CE 9 novembre 2016, n° 393902

La décision du Conseil d’État du 9 novembre 2016 (n°393902) était particulièrement attendue en ces temps troublés où l’État est sur le devant de la scène dans différents dossiers de santé publique.

Pour mémoire, dans un arrêt du 31 juillet 2015, la Cour administrative d’appel de Paris avait retenu la responsabilité de l’État en ces termes :

« l’abstention de prendre les mesures adaptées, qui ne pouvaient être que la suspension ou le retrait de l’autorisation de mise sur le marché du Médiator, auxquels il n’a été procédé respectivement qu’en 2009 et 2010, doit être regardée comme une faute de nature à engager la responsabilité de l’État […] et à impliquer que celui-ci doive être, le cas échéant, condamné à réparer les conséquences dommageables en ayant résulté » (cf. notre précédent article : Médiator ou quand l’État se fait rattraper).

Dans le cadre du recours formé tant par la requérante que par le ministère des Affaires sociales, plusieurs questions de principe ont été soulevées devant le Conseil d’État.

1. La faute de l’État confirmée

La requérante considérait que la période retenue s’agissant d’une faute de l’État était insuffisante.

La Cour administrative d’appel avait en effet considéré que l’État avait commis une faute à partir du 7 juillet 1999 consistant à ne pas prendre les mesures qui s’imposaient au vu de l’état des connaissances scientifiques s’agissant de la prise de Médiator®, c’est-à-dire sa suspension ou son retrait. À cette date, en effet, une réunion s’était tenue au sein de l’Autorité nationale pour la sécurité des médicaments (« ANSM ») dans le cadre de laquelle de nouveaux éléments d’information avaient été discutés pour conclure au danger du benfluorex et au déséquilibre des bénéfices / risques du Médiator®.

La requérante estimait quant à elle que cette faute pouvait être caractérisée dès juillet 1995, date à laquelle une réunion du comité de pharmacovigilance de l’ANSM s’était tenue, au cours de laquelle avait été évoqué le fait que le centre régional de pharmacovigilance de Besançon avait relevé que le benfluorex possédait « une structure voisine de celle des anorexigènes »

Sur ce point, le Conseil d’État ne modifie pas l’analyse et confirme l’arrêt de la Cour administrative d’appel en retenant que la négligence de l’État peut être qualifiée de fautive à compter du 7 juillet 1999.

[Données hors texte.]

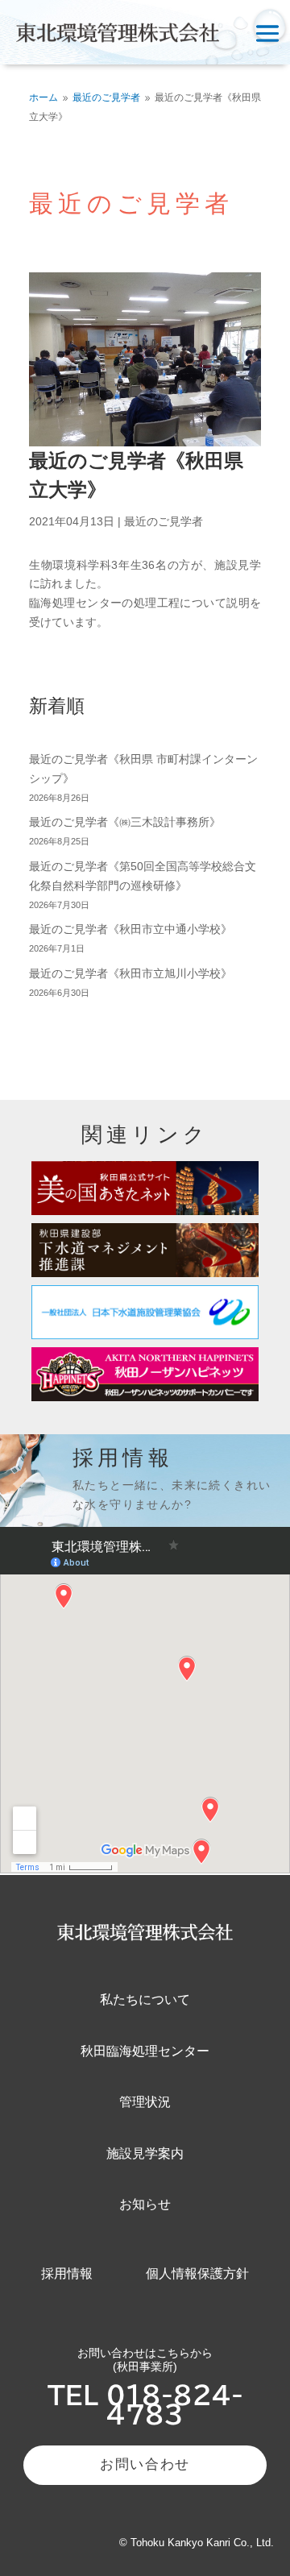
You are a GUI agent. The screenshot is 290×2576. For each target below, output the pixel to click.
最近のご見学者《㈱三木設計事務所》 (125, 821)
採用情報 (67, 2273)
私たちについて (145, 1999)
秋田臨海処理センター (145, 2051)
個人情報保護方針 (197, 2273)
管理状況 (145, 2102)
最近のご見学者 (163, 521)
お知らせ (145, 2204)
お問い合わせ (145, 2464)
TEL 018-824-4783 (145, 2405)
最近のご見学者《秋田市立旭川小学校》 (130, 973)
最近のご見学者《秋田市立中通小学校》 (130, 929)
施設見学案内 (145, 2153)
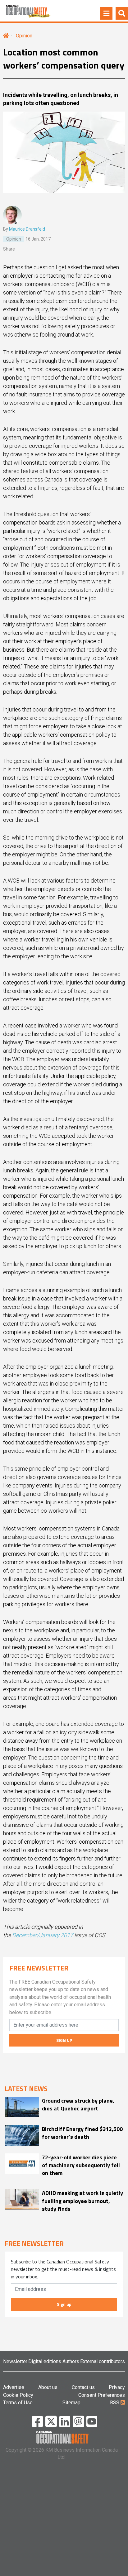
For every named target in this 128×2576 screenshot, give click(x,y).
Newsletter (15, 2361)
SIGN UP (64, 2040)
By (24, 229)
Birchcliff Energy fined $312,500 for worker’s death (82, 2133)
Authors (70, 2361)
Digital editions (44, 2361)
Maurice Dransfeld (27, 229)
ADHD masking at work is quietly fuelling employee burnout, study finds (82, 2201)
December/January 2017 (42, 1935)
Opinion (24, 36)
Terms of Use (18, 2403)
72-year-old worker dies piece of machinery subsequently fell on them (81, 2165)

2. Une exonération partielle de l’État

De son côté, le ministère des Affaires sociales, de la santé et du droit des femmes a contesté l’approche (pouvant paraître) radicale de la Cour administrative d’appel de Paris qui avait considéré que la faute de l’État à compter de 1999 était de nature à engager sa responsabilité. À ce titre, l’État était tenu d’indemniser l’intégralité des conséquences dommageables en résultant.

Le ministère a ainsi tenté de se prévaloir de la faute du laboratoire pour obtenir une exonération totale de l’État en considérant que l’État ne peut voir sa responsabilité engagée qu’en raison des « fautes commises par des personnes publiques ou privées avec lesquelles il collabore étroitement dans le cadre de la mise en œuvre d’un service public ».

Le Conseil d’État n’admet pas cette position « jusqu’au-boutiste » et considère que certes dans une telle hypothèse, l’État est tenu d’assumer les conséquences des fautes commises par les entités avec lesquelles il collabore. Cependant, en présence de fautes commises tant par l’État dans le cadre de sa mission de police sanitaire relative aux médicaments que par le laboratoire pharmaceutique, une responsabilité partielle ou totale de l’État peut être retenue.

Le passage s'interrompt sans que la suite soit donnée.